#### The task
Read the records and gather each line that includes "agent".
**** Extracted data
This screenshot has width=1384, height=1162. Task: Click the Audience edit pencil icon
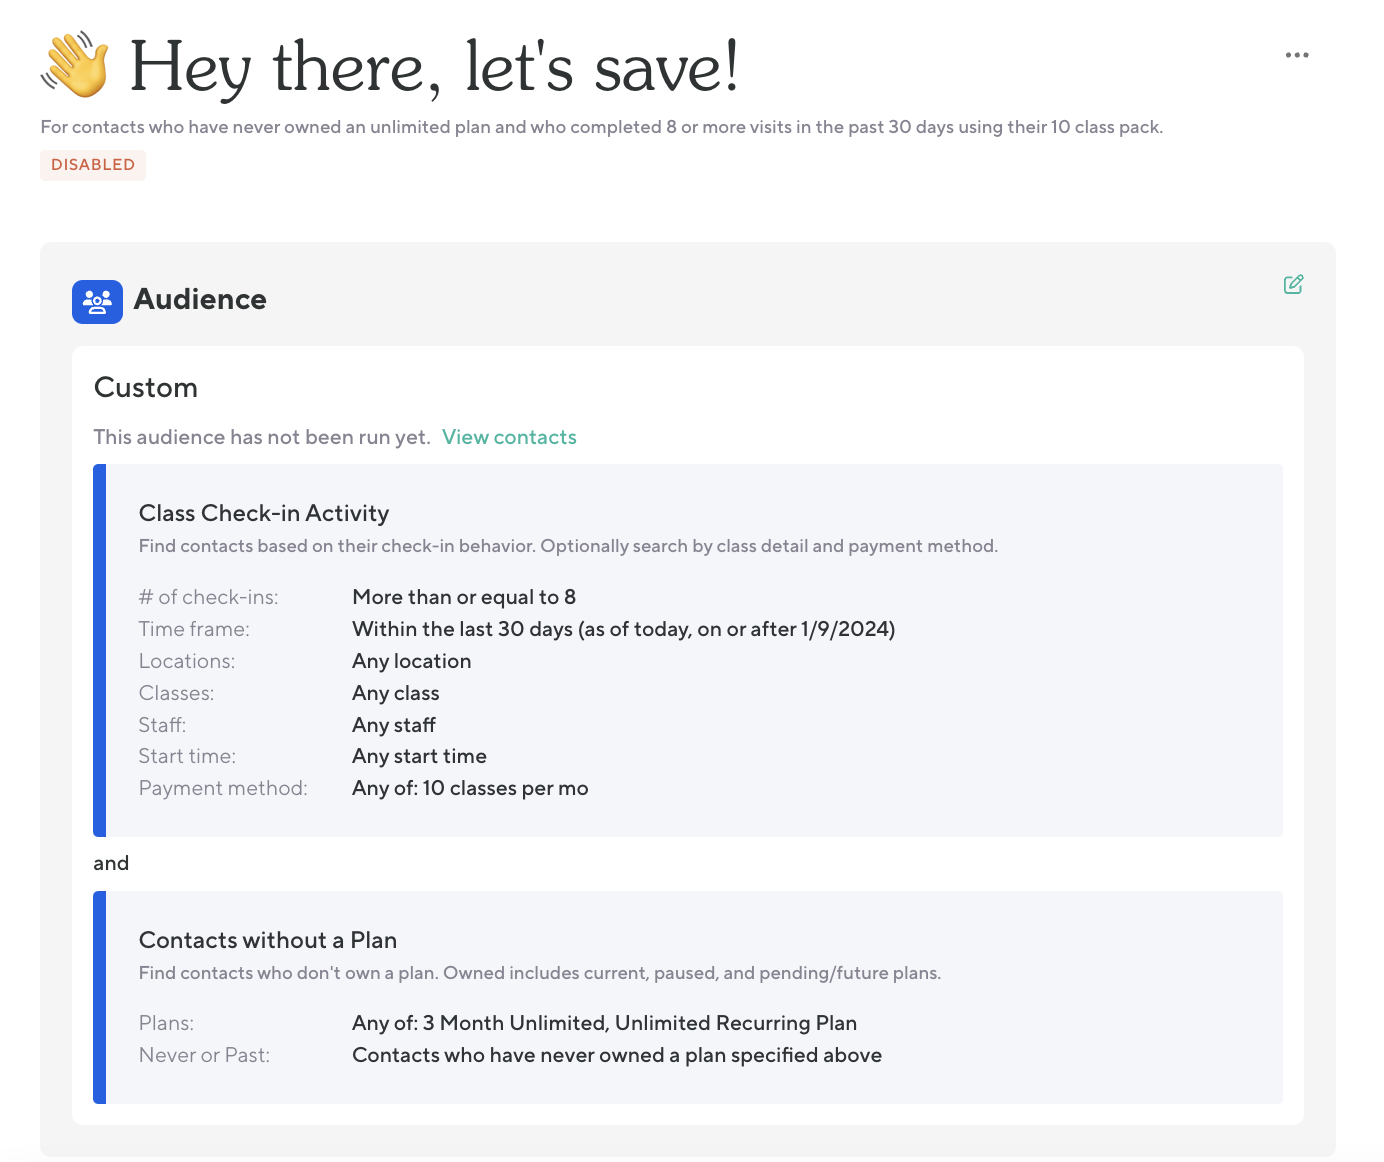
********
**** Extracted data
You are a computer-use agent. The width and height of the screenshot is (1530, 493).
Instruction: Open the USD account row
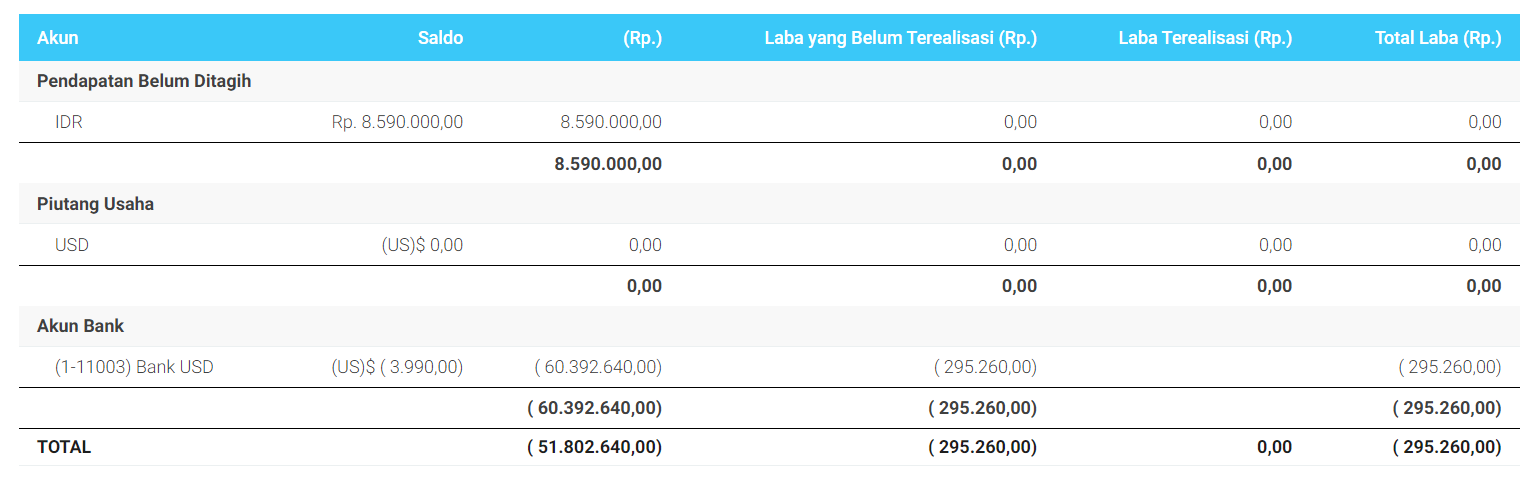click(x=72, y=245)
********
**** Extracted data
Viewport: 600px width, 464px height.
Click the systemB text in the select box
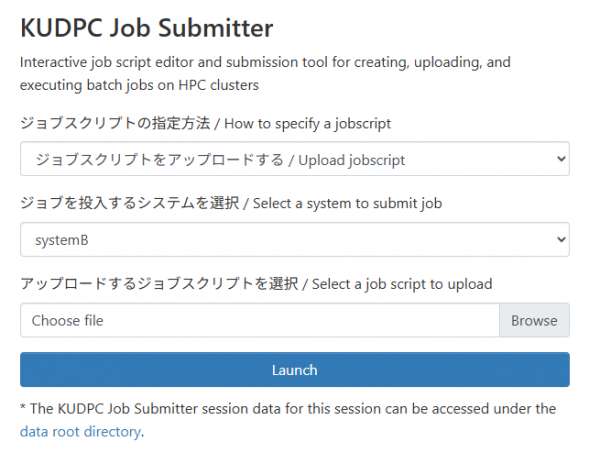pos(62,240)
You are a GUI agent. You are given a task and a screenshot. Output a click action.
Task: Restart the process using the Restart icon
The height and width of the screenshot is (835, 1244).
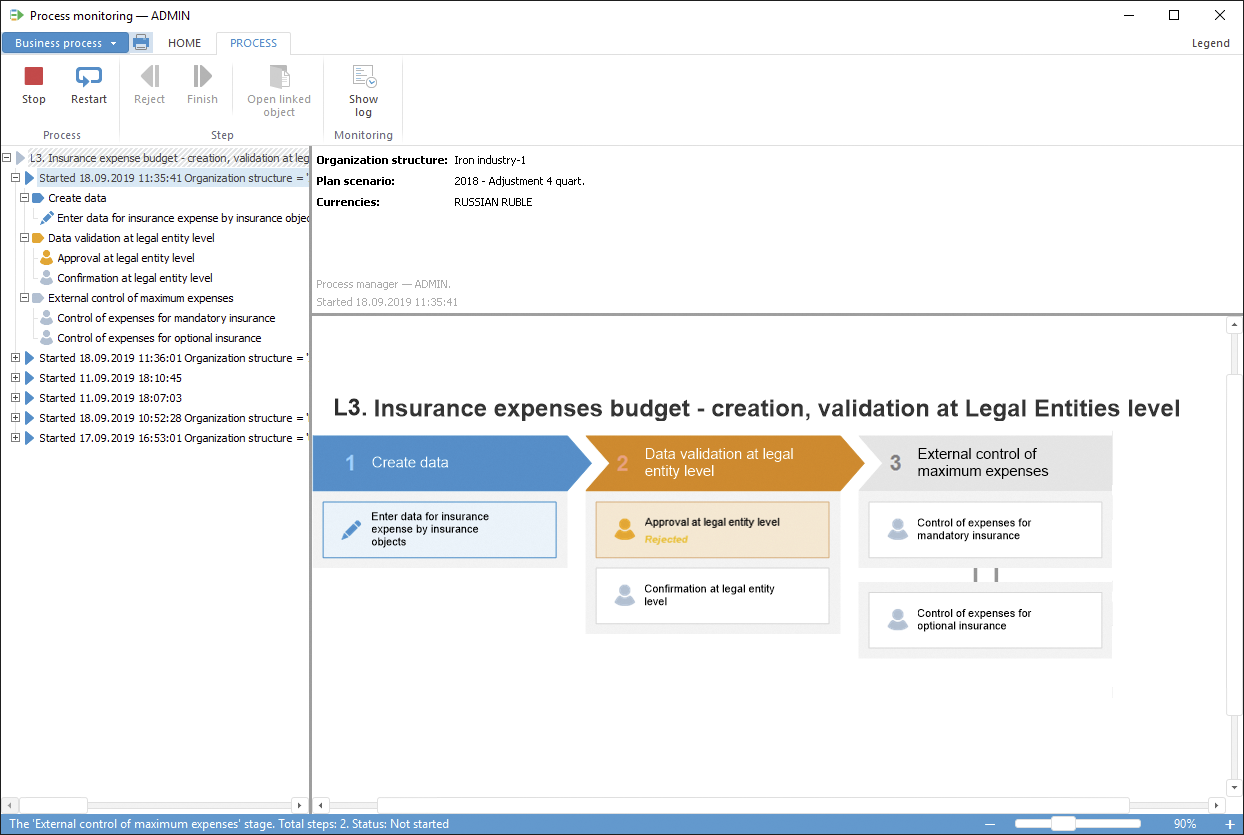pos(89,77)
********
#### Finished exercise
You are a computer-use agent. The width and height of the screenshot is (1530, 493).
You are a GUI agent. You are given a task and a screenshot. Output a click action.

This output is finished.